GOAL 1 ▸ Transcribe the records word for word, starting at their first line and ending after the line that contains "2.0 (1011, 78)".

None of our nodes are in maintenance mode (that column is all false). All are listed as 'manageable'.

Ironic Inspectors sets up a DHCP+iPXE server listening to requests from bare metal nodes.

Also new with Ocata you can run a suite of pre-introspection validations.

$ openstack workflow execution create tripleo.validations.v1.run_groups '{"group_names": ["pre-introspection"]}'

Getting results from this is a little more complex. In my opinion the easiest way is to:

$ openstack task execution list | grep RUNNING

When that returns no results than the workflow is finished and we can look at ERRORs

$ openstack task execution list | grep run_validation | grep ERROR

If there are no errors, you win, move along. If there are errors we can take a closer look.

$ mistral task-get-result {ID}

{ID} is the first column of the task execution list. This should point you in the right direction.

Back to introspection. The 'bulk start' way we did it previously is also gone. We have a couple of options. We can stay with the bulk introspection with:

# openstack overcloud node introspect --all-manageable

This does exactly what you think. It runs introspection on all nodes in the 'manageable' provisioning state. Optionally we can slap a '--provide' at the end to automatically put nodes in the 'available' state past introspection. (Nodes have to be 'available' before they can be deployed into the overcloud).

Alternately we can do them one node at a time which we'd do if we are paranoid about any node succeeding. Still another option would be to bulk shoot it and then re-do some nodes individually. To do individual nodes:

$ openstack baremetal node manage {UUID/NAME}
$ openstack baremetal introspection start {UUID}
$ openstack baremetal introspection status {UUID}
$ openstack baremetal node provide {UUID}

I'm going to bulk run it and then troubleshoot the failures. This is a workflow so you can use technique similar to monitoring the validation workflow to see some progress. I'd do it in another shell so as not to potentially interrupt.

$ openstack overcloud node introspect --all-manageable --provide
Started Mistral Workflow tripleo.baremetal.v1.introspect_manageable_nodes. Execution ID: c9c0b86a-cb3c-49dd-8d80-ec91798b00bb
Waiting for introspection to finish...
Waiting for messages on queue '1ee5d201-012c-4a3a-8332-f63c49b655f3' with no timeout.
.
.

And... everything fails.

Ok. So troubleshooting some IPMI? I expected. Troubleshooting a bit of PXE? Yep. Here the introspection image just keeps cycling and claims it has no network.

*sigh* So... Reality time. So far on OpenStack deployments with Triple-O I've spent 95% of the actual frustration time with ipmi, pxe and assorted Ironic/Baremetal problems. And here's the thing... none of that has anything to do with my final OpenStack cloud! I really wanted to work it this way because it seems somehow elegant... clever. But it really isn't at all worth the time and effort beating down problems in technologies that really aren't bringing anything to the final solution.

Decision time: Continue on with Triple-O trying the 'Deployed Server' methodology or switch to a different deployment method entirely?

Deployed Server essentially means I pre-install CentOS, pre-set the networking (no understack providing neutron based DHCP), install the package repositories, install python-heat-agent packages and then invoke openstack overcloud deploy... sort of. The documentation gets a bit sketch at this point on where we specify the various IP addresses. And in the end... what will the undercloud be bringing to the party?

RECORDS SHOWN ▸

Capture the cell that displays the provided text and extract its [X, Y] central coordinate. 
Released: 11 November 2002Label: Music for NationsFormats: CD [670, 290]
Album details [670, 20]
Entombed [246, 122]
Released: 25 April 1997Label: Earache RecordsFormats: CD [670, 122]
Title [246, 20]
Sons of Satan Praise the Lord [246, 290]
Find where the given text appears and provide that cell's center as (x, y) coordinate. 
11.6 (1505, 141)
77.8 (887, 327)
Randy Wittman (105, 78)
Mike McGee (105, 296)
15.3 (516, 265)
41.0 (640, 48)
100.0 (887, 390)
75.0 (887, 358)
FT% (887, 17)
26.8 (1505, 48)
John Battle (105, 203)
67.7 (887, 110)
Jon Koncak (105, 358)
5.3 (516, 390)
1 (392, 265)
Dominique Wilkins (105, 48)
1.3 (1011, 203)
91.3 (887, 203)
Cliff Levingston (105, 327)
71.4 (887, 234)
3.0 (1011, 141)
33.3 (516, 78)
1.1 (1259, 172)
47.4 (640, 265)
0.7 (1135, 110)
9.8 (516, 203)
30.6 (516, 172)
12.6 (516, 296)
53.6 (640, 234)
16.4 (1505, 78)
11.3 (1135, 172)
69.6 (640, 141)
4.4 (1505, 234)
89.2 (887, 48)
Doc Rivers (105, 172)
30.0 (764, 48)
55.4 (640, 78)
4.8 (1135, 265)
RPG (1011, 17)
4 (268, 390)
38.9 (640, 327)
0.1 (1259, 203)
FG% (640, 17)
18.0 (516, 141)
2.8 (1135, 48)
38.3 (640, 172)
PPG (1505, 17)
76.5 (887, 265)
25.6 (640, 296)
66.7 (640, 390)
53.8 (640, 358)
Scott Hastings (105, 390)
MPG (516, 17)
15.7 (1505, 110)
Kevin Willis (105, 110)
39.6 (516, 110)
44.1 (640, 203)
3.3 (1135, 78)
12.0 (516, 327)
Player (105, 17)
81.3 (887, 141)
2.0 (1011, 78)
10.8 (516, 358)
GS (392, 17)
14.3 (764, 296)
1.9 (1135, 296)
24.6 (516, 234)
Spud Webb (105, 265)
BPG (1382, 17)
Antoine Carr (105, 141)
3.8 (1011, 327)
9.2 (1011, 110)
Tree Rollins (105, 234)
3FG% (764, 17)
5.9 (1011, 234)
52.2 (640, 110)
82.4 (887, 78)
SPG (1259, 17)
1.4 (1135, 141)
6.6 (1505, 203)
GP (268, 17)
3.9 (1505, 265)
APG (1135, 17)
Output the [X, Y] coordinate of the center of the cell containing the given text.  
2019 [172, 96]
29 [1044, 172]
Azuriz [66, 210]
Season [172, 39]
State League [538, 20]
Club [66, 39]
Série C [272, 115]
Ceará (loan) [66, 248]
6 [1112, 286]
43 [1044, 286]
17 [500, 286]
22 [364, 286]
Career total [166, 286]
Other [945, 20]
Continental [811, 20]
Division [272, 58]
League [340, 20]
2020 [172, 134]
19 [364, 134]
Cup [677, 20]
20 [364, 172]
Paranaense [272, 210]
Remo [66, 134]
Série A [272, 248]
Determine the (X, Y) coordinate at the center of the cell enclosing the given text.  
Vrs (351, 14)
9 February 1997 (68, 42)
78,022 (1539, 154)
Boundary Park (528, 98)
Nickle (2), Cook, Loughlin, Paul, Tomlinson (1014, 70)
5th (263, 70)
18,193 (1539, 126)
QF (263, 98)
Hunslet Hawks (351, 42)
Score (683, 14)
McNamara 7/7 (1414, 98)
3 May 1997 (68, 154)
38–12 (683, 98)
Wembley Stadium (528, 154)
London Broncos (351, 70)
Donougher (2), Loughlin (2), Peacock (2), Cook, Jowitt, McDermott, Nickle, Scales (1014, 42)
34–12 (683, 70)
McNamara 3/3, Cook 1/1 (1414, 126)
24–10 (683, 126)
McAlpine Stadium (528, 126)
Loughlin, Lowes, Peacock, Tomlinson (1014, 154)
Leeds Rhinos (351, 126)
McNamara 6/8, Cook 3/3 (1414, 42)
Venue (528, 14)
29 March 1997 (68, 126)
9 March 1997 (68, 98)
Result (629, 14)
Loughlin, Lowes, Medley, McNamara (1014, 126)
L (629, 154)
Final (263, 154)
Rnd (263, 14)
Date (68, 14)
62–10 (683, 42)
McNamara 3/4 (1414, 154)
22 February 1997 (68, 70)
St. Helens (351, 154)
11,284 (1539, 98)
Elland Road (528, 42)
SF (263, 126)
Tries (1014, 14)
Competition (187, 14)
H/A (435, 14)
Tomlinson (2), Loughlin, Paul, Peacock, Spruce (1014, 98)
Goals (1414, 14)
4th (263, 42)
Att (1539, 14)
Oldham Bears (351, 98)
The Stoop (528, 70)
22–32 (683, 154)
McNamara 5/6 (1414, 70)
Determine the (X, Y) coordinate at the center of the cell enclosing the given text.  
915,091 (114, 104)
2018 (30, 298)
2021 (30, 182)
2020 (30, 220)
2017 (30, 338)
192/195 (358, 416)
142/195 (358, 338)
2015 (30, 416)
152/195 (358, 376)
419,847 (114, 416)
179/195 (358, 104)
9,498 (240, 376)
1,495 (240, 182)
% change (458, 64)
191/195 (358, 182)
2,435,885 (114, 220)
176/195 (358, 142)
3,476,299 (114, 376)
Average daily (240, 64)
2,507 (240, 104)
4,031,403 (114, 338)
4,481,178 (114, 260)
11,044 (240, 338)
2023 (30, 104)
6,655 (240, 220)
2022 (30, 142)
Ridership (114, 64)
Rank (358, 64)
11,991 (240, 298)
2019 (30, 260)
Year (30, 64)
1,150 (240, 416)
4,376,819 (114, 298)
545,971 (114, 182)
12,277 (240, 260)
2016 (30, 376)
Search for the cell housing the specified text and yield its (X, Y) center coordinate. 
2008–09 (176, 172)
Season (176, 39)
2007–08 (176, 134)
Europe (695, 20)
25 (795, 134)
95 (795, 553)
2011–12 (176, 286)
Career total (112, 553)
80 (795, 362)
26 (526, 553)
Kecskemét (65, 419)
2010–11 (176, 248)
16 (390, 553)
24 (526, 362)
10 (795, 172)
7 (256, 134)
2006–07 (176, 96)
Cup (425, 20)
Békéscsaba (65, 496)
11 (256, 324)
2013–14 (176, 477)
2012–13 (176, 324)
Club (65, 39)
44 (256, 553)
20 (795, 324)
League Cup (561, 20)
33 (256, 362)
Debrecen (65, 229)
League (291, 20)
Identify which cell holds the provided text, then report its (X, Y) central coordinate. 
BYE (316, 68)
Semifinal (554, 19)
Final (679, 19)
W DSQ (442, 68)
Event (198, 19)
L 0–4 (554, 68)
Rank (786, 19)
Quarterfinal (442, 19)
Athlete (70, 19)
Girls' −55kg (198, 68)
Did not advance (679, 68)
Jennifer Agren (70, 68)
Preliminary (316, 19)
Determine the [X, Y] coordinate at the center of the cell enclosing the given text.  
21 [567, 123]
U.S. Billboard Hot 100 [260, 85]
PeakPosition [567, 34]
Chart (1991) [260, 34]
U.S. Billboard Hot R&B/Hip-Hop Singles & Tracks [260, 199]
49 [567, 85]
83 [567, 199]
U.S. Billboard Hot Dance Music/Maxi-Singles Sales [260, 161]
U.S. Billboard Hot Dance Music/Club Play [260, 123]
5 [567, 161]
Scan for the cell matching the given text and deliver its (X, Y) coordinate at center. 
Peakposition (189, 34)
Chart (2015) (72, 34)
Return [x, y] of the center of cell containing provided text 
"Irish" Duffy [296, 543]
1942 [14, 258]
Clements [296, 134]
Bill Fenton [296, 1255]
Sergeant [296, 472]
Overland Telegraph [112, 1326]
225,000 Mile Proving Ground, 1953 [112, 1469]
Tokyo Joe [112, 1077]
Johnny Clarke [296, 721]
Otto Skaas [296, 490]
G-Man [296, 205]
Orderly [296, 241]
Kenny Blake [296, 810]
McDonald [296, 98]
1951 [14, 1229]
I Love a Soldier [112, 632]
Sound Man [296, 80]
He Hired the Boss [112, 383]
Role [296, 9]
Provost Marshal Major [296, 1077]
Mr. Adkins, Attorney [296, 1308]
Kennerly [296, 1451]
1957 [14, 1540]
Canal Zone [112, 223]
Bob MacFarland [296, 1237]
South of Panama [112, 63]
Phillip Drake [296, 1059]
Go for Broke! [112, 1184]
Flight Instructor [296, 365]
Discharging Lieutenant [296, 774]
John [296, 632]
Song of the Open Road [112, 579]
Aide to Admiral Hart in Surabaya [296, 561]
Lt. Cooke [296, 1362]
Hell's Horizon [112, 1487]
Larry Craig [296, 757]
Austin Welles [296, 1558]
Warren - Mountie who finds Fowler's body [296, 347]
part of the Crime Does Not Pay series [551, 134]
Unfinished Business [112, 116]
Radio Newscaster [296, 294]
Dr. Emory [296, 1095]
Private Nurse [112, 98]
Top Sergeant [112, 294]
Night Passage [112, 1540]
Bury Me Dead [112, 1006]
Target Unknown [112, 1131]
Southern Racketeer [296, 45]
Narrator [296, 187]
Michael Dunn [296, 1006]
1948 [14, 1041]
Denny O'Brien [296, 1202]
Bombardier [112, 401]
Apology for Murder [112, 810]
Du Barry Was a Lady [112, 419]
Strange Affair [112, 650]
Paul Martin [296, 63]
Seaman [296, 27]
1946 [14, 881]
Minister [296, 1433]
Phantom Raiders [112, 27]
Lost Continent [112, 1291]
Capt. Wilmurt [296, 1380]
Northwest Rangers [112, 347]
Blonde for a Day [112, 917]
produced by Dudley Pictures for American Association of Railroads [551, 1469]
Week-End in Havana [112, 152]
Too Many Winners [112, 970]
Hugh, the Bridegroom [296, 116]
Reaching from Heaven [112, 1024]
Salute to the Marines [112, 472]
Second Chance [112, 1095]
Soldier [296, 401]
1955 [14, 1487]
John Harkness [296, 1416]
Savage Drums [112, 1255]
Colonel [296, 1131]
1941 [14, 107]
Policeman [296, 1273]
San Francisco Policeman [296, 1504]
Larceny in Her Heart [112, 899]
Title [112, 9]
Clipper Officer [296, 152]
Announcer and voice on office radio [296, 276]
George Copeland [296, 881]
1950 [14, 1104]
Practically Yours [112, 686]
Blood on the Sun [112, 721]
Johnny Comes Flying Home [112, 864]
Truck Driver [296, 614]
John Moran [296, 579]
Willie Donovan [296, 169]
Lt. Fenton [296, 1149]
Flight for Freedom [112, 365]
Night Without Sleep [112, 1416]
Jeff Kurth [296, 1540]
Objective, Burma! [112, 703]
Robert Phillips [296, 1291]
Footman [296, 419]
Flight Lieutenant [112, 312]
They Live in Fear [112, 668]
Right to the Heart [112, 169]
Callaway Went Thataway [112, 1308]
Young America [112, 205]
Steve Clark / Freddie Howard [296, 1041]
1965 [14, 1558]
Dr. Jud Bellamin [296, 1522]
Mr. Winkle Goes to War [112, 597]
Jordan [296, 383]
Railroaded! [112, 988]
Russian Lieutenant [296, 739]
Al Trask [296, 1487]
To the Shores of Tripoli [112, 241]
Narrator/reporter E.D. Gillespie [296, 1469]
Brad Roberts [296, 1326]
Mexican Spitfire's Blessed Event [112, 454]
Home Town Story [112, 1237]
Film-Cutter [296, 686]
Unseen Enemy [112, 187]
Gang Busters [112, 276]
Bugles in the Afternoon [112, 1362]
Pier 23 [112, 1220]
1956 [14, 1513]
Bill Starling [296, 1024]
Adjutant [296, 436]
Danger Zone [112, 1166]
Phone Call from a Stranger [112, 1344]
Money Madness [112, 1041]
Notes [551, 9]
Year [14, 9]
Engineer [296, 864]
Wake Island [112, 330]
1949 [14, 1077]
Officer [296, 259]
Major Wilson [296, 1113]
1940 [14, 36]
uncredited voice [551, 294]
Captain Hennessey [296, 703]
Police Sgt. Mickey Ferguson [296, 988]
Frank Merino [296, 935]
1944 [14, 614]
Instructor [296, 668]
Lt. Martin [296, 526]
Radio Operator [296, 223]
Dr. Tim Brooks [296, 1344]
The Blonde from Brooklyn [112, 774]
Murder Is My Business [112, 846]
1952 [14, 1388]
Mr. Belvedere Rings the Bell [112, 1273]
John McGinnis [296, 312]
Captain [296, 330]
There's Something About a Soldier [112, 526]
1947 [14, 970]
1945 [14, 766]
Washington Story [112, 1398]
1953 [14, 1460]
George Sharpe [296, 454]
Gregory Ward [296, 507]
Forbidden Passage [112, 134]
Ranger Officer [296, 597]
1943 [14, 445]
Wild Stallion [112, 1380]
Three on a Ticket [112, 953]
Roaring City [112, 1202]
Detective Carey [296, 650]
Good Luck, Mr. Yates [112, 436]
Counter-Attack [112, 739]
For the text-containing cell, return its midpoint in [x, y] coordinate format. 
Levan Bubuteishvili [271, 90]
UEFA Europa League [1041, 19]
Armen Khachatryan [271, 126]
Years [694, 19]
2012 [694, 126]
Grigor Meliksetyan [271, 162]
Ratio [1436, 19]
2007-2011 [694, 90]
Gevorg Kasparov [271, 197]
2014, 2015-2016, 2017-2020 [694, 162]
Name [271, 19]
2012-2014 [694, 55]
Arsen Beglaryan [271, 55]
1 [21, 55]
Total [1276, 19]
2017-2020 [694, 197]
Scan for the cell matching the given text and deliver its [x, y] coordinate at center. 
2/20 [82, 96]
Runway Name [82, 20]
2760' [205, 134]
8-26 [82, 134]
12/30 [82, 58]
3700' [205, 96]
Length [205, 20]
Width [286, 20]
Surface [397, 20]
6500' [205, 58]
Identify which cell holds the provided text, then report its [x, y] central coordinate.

GOAL 2 ▸ In the Triple-O introspection excerpt, what option can be appended to the bulk introspection command to move nodes automatically into the 'available' state afterward?

OUTPUT 1 ▸
Capture the cell that displays the provided text and extract its [X, Y] central coordinate. 
Released: 11 November 2002Label: Music for NationsFormats: CD [670, 290]
Album details [670, 20]
Entombed [246, 122]
Released: 25 April 1997Label: Earache RecordsFormats: CD [670, 122]
Title [246, 20]
Sons of Satan Praise the Lord [246, 290]
Find where the given text appears and provide that cell's center as (x, y) coordinate. 
11.6 (1505, 141)
77.8 (887, 327)
Randy Wittman (105, 78)
Mike McGee (105, 296)
15.3 (516, 265)
41.0 (640, 48)
100.0 (887, 390)
75.0 (887, 358)
FT% (887, 17)
26.8 (1505, 48)
John Battle (105, 203)
67.7 (887, 110)
Jon Koncak (105, 358)
5.3 (516, 390)
1 (392, 265)
Dominique Wilkins (105, 48)
1.3 (1011, 203)
91.3 (887, 203)
Cliff Levingston (105, 327)
71.4 (887, 234)
3.0 (1011, 141)
33.3 (516, 78)
1.1 (1259, 172)
47.4 (640, 265)
0.7 (1135, 110)
9.8 (516, 203)
30.6 (516, 172)
12.6 (516, 296)
53.6 (640, 234)
16.4 (1505, 78)
11.3 (1135, 172)
69.6 (640, 141)
4.4 (1505, 234)
89.2 (887, 48)
Doc Rivers (105, 172)
30.0 (764, 48)
55.4 (640, 78)
4.8 (1135, 265)
RPG (1011, 17)
4 (268, 390)
38.9 (640, 327)
0.1 (1259, 203)
FG% (640, 17)
18.0 (516, 141)
2.8 (1135, 48)
38.3 (640, 172)
PPG (1505, 17)
76.5 (887, 265)
25.6 (640, 296)
66.7 (640, 390)
53.8 (640, 358)
Scott Hastings (105, 390)
MPG (516, 17)
15.7 (1505, 110)
Kevin Willis (105, 110)
39.6 (516, 110)
44.1 (640, 203)
3.3 (1135, 78)
12.0 (516, 327)
Player (105, 17)
81.3 (887, 141)
2.0 (1011, 78)

OUTPUT 2 ▸ '--provide'